How many units of each product will sell at each store over the next 3 months?

Retailers order inventory based on last year's averages, leading to 25–30% overstock on slow items and stockouts on trending ones. A single stockout event costs $1M+ in lost revenue for large retailers. Accurate SKU-level forecasts at each store would let you order 2,400 Classic Tees instead of 5,000 and 350 Flannels instead of 1,000 — freeing millions in working capital while keeping shelves stocked.

Quick answer

Demand forecasting predicts how many units of each product will sell at each store over a future time window. The best models go beyond isolated time-series forecasting by connecting products to transactions, stores, suppliers, and promotions in a relational graph, capturing cross-product substitution effects and promotional lifts that single-SKU models miss.

Approaches compared

4 ways to solve this problem

1. Historical Averages / Moving Averages

Forecast demand based on last year's same-period sales or a rolling average. The most common approach in mid-market retail, often implemented in spreadsheets.

Best for

Stable, mature product categories with minimal seasonal variation and no new product introductions.

Watch out for

Misses trends, promotional effects, and new product cannibalization. A 25-30% error rate on individual SKUs is typical, leading to significant overstock and stockout costs.

2. Time-Series Models (ARIMA, Prophet, ETS)

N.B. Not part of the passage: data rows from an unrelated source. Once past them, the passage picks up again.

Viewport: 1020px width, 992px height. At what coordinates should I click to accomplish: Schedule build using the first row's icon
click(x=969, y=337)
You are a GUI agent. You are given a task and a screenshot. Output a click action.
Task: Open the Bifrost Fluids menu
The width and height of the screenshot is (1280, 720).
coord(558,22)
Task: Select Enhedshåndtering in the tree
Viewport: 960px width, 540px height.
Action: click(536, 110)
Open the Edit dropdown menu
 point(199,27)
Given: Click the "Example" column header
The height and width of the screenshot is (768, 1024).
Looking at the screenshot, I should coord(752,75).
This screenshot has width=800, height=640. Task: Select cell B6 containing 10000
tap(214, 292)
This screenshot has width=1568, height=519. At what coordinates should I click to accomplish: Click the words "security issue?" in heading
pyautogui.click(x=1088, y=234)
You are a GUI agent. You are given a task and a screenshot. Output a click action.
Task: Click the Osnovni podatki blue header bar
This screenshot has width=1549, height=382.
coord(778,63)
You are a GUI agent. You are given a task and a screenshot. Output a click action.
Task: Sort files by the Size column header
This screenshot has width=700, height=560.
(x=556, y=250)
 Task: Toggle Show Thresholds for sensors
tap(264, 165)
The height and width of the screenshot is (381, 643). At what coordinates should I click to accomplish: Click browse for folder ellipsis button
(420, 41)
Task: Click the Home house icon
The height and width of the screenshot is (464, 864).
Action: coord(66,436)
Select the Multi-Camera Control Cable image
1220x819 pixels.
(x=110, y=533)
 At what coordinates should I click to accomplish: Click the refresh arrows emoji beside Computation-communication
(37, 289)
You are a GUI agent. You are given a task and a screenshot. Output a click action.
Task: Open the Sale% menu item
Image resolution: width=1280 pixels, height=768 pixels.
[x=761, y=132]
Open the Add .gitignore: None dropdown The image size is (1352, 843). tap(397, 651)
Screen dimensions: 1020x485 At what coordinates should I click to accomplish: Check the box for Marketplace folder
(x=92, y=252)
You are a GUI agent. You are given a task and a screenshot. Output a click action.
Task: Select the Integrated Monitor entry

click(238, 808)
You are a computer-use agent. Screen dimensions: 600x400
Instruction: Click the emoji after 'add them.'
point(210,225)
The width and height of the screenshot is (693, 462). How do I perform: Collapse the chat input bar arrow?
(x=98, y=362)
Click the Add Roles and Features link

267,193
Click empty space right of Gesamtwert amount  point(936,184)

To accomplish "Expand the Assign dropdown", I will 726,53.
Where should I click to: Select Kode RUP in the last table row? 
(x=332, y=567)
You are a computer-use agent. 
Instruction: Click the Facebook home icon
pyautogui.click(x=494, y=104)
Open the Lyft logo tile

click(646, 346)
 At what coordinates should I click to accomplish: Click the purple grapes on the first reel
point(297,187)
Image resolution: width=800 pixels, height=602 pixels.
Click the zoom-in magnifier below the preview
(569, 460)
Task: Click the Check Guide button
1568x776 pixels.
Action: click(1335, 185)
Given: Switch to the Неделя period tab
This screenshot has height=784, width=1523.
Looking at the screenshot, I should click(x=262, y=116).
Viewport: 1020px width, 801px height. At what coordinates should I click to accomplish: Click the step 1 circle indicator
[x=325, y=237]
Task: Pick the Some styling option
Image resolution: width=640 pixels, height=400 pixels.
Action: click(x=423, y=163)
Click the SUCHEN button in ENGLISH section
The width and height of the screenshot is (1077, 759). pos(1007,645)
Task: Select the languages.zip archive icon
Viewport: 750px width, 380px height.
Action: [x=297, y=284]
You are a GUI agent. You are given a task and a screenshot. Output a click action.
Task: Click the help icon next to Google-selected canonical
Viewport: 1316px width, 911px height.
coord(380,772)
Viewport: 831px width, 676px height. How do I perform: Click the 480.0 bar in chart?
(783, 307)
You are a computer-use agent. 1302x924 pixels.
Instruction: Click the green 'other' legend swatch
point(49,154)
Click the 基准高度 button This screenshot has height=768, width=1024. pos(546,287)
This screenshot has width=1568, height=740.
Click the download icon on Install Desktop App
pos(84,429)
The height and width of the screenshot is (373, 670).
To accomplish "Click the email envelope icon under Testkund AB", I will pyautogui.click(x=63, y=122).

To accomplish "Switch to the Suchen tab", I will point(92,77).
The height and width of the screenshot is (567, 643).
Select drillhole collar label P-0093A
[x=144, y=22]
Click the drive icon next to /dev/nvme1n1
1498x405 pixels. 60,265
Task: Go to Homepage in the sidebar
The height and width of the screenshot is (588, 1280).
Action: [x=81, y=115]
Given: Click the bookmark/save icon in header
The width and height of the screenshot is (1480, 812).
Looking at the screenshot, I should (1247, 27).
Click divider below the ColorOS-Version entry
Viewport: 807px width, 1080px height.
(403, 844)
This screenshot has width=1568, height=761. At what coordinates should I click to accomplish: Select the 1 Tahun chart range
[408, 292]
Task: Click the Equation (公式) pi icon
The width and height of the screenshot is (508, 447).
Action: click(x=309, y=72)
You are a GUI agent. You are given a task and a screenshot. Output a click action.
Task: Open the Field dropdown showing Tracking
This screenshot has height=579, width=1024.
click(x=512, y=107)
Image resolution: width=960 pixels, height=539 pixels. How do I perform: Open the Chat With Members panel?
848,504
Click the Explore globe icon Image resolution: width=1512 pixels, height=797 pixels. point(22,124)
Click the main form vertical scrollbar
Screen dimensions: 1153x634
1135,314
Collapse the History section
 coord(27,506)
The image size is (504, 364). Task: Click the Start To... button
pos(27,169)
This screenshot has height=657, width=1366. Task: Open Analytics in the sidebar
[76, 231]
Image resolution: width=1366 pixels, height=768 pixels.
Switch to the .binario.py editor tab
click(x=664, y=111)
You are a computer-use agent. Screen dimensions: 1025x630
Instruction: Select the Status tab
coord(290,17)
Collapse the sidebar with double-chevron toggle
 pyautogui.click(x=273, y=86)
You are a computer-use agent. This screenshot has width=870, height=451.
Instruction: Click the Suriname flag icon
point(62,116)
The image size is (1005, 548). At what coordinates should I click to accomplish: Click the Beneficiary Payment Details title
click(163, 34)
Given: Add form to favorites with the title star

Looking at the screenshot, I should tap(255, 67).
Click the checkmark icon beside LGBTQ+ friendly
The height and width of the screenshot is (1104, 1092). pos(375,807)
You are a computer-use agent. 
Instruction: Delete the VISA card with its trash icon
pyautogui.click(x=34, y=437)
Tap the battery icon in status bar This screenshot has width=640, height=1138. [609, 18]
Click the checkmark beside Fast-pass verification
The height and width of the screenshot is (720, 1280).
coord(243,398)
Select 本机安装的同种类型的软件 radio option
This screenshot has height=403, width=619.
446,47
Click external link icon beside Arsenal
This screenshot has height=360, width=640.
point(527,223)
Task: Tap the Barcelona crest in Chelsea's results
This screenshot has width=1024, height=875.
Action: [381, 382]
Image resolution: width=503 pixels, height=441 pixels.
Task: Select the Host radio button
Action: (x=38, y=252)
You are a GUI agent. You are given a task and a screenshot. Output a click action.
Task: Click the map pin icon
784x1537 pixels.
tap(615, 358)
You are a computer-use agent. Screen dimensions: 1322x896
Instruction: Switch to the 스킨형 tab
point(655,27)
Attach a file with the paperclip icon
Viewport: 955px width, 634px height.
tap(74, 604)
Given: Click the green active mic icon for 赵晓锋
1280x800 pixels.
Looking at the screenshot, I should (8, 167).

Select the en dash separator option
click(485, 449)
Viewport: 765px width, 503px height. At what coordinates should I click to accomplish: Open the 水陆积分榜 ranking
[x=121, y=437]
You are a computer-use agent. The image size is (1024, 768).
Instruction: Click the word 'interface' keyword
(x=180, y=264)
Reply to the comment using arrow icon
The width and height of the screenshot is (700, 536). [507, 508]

Fit statistical time-series models to each SKU-store pair's historical sales data. Captures trend, seasonality, and holiday effects.

Best for

Products with long, clean sales histories and strong seasonal patterns. Good at capturing regular cyclical demand.

Watch out for

Treats each SKU-store pair in isolation. Cannot see that a promotion on Product A cannibalized Product B, or that a new store opening shifted demand from a nearby location. Forecast accuracy drops sharply for new or slow-moving products.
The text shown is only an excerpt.